PhotoStung by consumer complaints about mileage that didn't come close to its claims, Ford is rolling out a series of software changes to its 2013 Ford C-Max, Fusion and Lincoln MKZ hybrids.

"I thought my 2013 C-MAX would be a Prius Killer? NOT! As a returning Ford buyer I feel deceived," said Ronald of South Portland, Maine, in a ConsumerAffairs story published in March. "Based on the advertised EPA estimates, I would have been ok with low 40's but 28-33 mpg is not even in the ballpark."

The company said letters will be going out by the end of the month to about 77,000 owners asking them to make an appointment with their dealer for a half-day of work updating the software.

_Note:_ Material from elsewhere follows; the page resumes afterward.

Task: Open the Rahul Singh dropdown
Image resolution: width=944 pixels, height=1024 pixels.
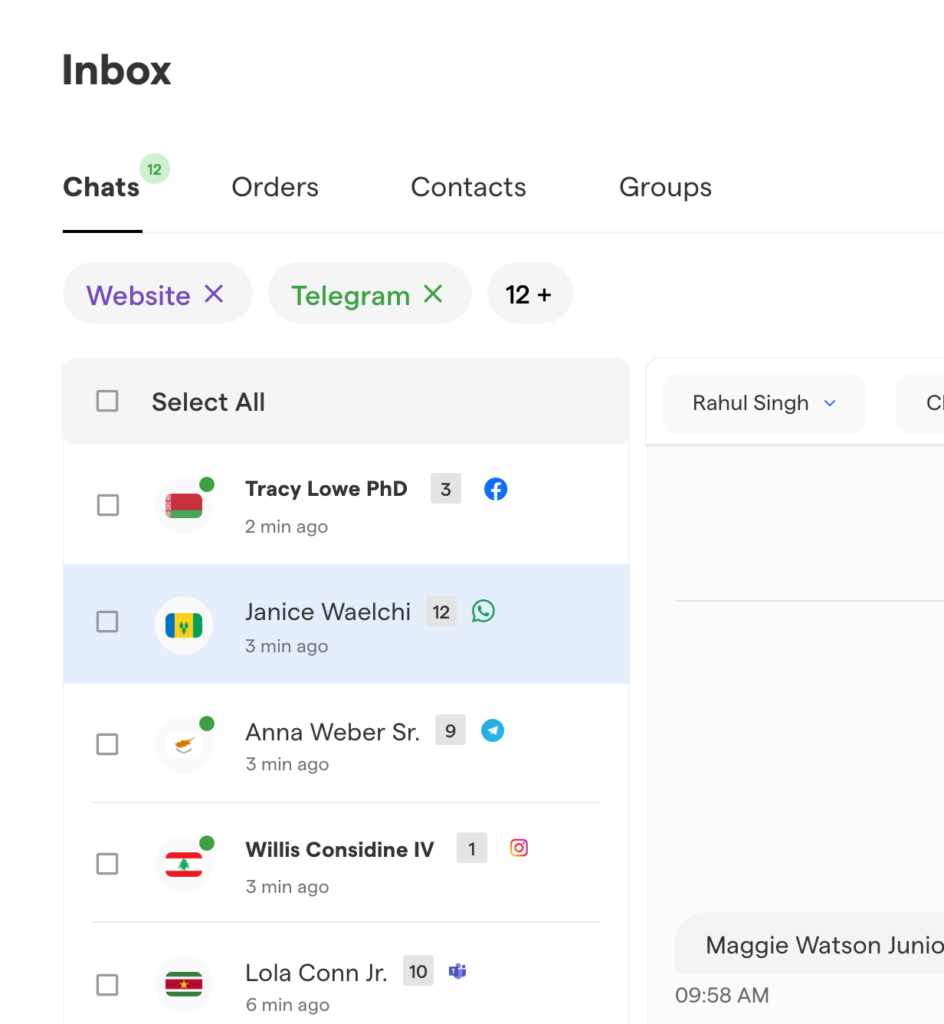Action: [x=764, y=403]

Ford and the Environmental Protection Agency (EPA) have claimed the cars can achieve 47 miles per gallon in combined highway and city driving but consumers say they haven't even come close to that lofty figure.

It will be better

Ford isn't saying what the mileage should be after the software upgrade but promises it will be better. Among the changes, which don't apply to plug-in hybrids, are these:

  • The hybrids will automatically remain in electric-only mode to a top speed of 85 m.p.h., up from 62 m.p.h. now.
  • Active grille shutters will close in cold weather or when the air conditioner is running to warm or cool the cabin faster, allowing the batteries to kick in sooner to run in electric mode.
  • Fan speed will be reduced, requiring less fuel to operate.
  • The engine will warm up 50% faster, which allows stop-start technology to work faster, saving fuel when the vehicle turns itself off when idled.

“Just as individual mileage can vary based on driving styles and environmental conditions, we expect fuel economy improvements will differ from customer to customer depending on individual driving habits,” said Raj Nair, group vice president, Global Product Development. “Customers should see the most improvement at highway speeds, during air conditioner use and operation in colder climates.”

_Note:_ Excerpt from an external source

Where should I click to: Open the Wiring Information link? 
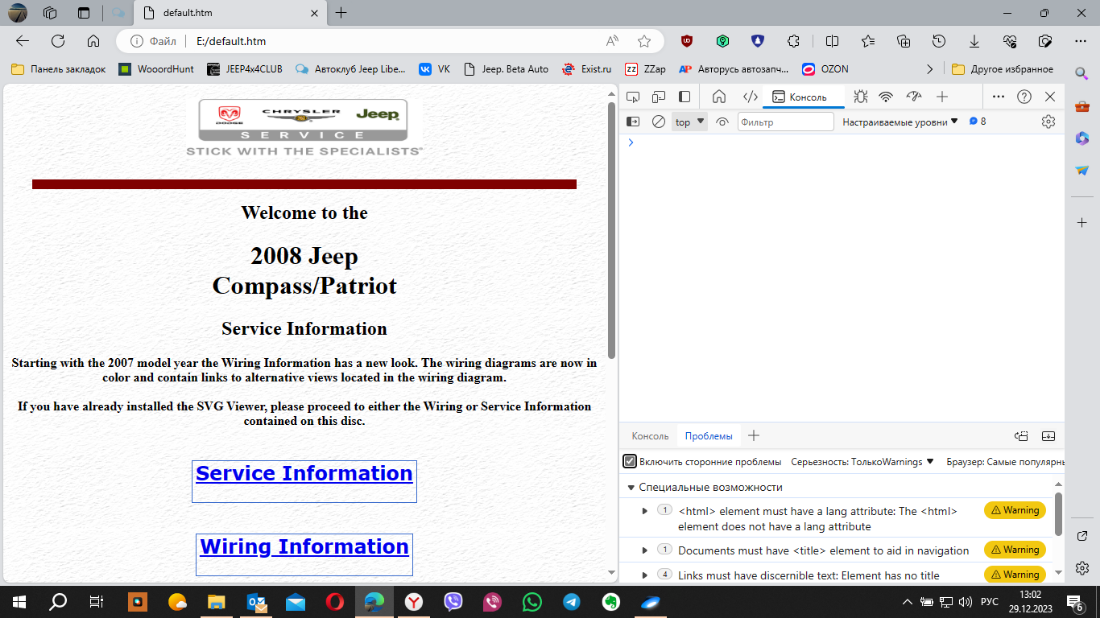[x=304, y=547]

Nair said the upgrade was not a direct result of the class-action lawsuits and consumer complaints.

"We are committed to continuously improving the fuel economy of our vehicles,” said Nair. “We believe these actions will provide our customers enhanced on-road fuel economy satisfaction.”

Sales surging

Despite the complaints about mileage, the Ford hybrids have been selling well. 

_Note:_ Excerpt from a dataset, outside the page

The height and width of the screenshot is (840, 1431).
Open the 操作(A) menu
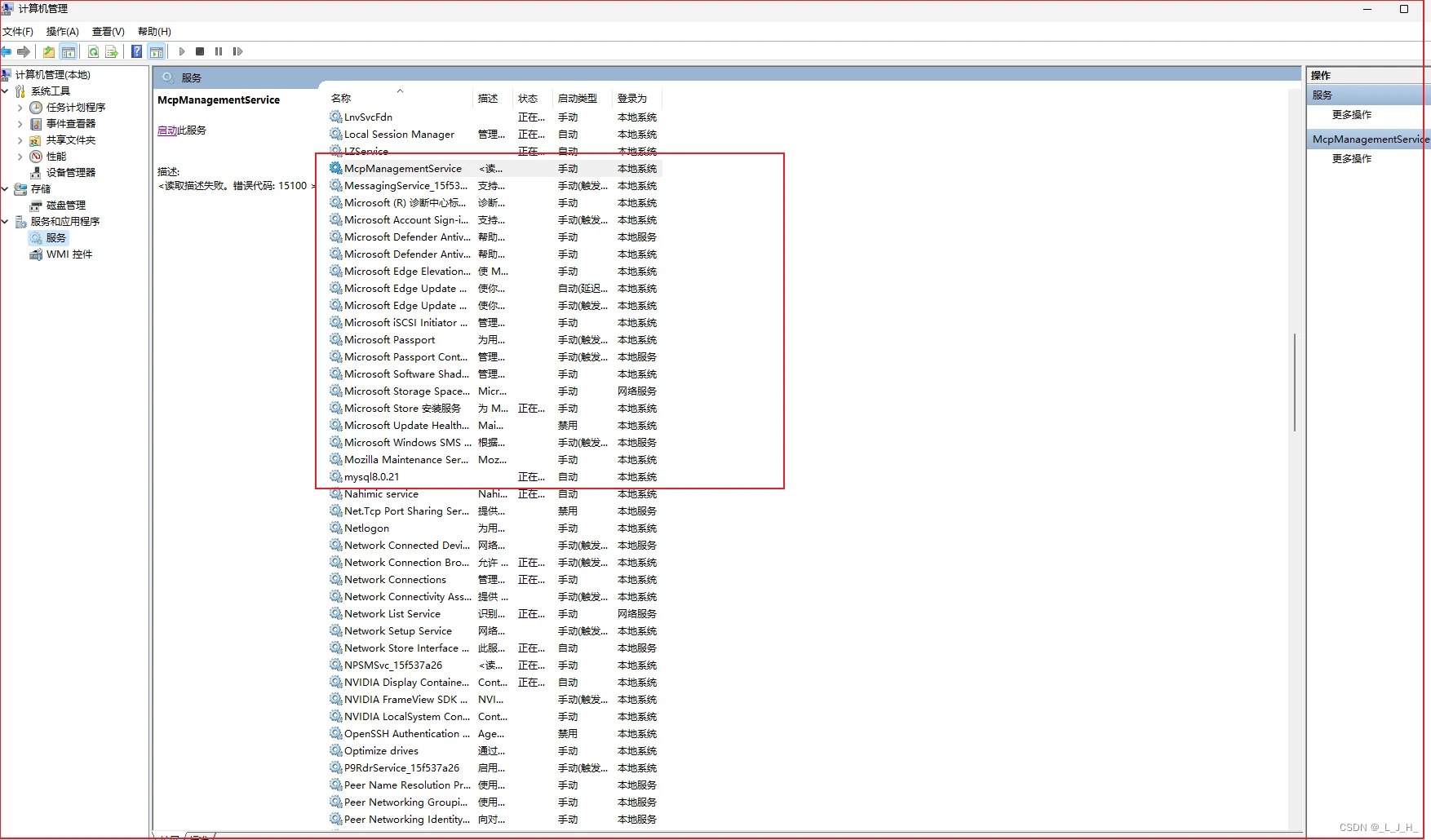click(62, 32)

Ford reported electrified vehicle sales of 46,197 units through June – up more than 400 percent from the same period a year ago. Ford said the C-MAX is drawing new buyers in coastal markets and in Florida and Texas, as Toyota Prius U.S. sales have declined 5 percent.
Meanwhile, the Ford brand had the largest retail share increase in California of any brand during the first five months of 2013, based on the latest Polk retail registration data.
Last month, 64 percent of C-MAX Hybrid buyers came from non-Ford brands. In fact, the vehicle most traded in for a Ford C-MAX is Toyota Prius, Ford said.